A run of records:

_ _ _ _ _

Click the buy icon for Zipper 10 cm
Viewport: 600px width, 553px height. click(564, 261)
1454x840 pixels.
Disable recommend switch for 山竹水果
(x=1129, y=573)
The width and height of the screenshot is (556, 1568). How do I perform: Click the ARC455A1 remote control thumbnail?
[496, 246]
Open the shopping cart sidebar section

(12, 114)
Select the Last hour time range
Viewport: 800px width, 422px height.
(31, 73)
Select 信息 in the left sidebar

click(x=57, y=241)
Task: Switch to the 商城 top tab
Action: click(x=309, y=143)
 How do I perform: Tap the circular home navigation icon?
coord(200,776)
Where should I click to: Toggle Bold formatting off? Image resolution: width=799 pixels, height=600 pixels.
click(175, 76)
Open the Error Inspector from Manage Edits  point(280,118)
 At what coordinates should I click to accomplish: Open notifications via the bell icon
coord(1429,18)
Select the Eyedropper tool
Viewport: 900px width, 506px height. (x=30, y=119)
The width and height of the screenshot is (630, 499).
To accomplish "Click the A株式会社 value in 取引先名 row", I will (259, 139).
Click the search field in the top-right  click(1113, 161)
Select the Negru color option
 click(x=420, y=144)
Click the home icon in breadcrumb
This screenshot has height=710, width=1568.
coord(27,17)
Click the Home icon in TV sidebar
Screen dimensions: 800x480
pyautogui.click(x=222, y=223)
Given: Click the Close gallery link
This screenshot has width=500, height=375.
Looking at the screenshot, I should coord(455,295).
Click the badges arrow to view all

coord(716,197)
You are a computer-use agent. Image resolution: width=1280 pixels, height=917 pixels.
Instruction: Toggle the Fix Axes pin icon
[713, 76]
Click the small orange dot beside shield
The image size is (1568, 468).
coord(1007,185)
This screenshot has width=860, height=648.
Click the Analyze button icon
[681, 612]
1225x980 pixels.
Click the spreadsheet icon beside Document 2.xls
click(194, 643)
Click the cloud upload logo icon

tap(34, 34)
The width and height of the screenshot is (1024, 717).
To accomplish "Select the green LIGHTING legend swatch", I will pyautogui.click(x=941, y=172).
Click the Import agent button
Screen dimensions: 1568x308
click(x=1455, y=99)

_ _ _ _ _

■ **STATED EXERCISE**:
Please copy out the lines from the one containing "This screenshot has width=860, height=648." through the end of the records, both ends included.

■ **TASK OUTPUT**:
This screenshot has width=860, height=648.
Click the Analyze button icon
[681, 612]
1225x980 pixels.
Click the spreadsheet icon beside Document 2.xls
click(194, 643)
Click the cloud upload logo icon

tap(34, 34)
The width and height of the screenshot is (1024, 717).
To accomplish "Select the green LIGHTING legend swatch", I will pyautogui.click(x=941, y=172).
Click the Import agent button
Screen dimensions: 1568x308
click(x=1455, y=99)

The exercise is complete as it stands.